WHAT YOU NEED TO DO - Look through the data below for the string "agent", and copy every line where it turns up.

Stored records -
--- --- ---

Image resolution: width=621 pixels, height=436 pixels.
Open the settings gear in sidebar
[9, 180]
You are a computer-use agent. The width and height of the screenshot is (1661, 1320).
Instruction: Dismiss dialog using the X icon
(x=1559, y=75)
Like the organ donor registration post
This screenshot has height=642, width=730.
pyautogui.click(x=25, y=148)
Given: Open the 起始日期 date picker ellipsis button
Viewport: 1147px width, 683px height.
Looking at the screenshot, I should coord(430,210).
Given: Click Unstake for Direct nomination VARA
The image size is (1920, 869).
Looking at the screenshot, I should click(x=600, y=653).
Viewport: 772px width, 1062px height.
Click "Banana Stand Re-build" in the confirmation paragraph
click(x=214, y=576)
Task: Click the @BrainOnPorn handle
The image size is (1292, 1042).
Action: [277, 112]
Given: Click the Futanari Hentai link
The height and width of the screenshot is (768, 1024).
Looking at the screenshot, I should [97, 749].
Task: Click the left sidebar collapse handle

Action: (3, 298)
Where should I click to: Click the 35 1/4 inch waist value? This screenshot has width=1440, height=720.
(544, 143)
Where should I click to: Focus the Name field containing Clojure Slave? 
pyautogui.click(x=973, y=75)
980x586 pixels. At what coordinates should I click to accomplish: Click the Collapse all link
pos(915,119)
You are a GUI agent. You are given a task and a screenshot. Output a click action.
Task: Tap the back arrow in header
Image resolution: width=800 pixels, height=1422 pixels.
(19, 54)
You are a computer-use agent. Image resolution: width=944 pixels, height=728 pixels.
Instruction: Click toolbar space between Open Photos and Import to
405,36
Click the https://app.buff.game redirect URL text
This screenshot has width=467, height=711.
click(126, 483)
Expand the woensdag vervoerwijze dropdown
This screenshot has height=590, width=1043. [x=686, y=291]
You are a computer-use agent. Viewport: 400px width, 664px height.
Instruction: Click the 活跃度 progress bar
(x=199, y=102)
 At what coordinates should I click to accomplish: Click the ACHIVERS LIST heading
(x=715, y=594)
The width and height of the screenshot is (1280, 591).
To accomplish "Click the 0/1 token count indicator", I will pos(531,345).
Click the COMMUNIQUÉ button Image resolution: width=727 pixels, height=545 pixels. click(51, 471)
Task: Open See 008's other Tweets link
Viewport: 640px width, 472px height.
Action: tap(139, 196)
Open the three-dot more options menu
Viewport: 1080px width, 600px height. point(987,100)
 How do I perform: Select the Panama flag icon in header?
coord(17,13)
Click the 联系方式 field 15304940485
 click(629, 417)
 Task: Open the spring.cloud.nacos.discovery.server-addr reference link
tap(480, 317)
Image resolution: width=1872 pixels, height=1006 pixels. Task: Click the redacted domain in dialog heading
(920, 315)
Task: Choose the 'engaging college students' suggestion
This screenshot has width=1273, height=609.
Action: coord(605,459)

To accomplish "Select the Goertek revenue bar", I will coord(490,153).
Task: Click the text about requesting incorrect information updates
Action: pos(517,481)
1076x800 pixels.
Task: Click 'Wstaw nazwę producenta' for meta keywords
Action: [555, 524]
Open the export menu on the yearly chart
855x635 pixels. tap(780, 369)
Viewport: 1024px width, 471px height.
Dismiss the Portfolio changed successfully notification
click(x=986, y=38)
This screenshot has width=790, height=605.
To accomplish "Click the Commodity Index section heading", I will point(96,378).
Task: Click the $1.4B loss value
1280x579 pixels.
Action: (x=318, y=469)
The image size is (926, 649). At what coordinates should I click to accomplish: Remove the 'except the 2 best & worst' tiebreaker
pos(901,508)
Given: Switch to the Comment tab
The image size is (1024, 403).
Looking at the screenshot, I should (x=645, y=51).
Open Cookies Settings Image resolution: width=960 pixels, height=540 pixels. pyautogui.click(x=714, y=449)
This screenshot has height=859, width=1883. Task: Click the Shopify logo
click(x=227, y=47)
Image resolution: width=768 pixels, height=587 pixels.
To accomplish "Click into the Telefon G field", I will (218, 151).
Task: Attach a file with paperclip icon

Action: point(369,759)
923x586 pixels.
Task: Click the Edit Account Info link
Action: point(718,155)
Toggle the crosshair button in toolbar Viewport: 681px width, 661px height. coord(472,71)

--- --- ---

RESULT -
You are a computer-use agent. The width and height of the screenshot is (1661, 1320).
You are a GUI agent. You are given a task and a screenshot. Output a click action.
You are a computer-use agent. Image resolution: width=944 pixels, height=728 pixels.
You are a computer-use agent. Viewport: 400px width, 664px height.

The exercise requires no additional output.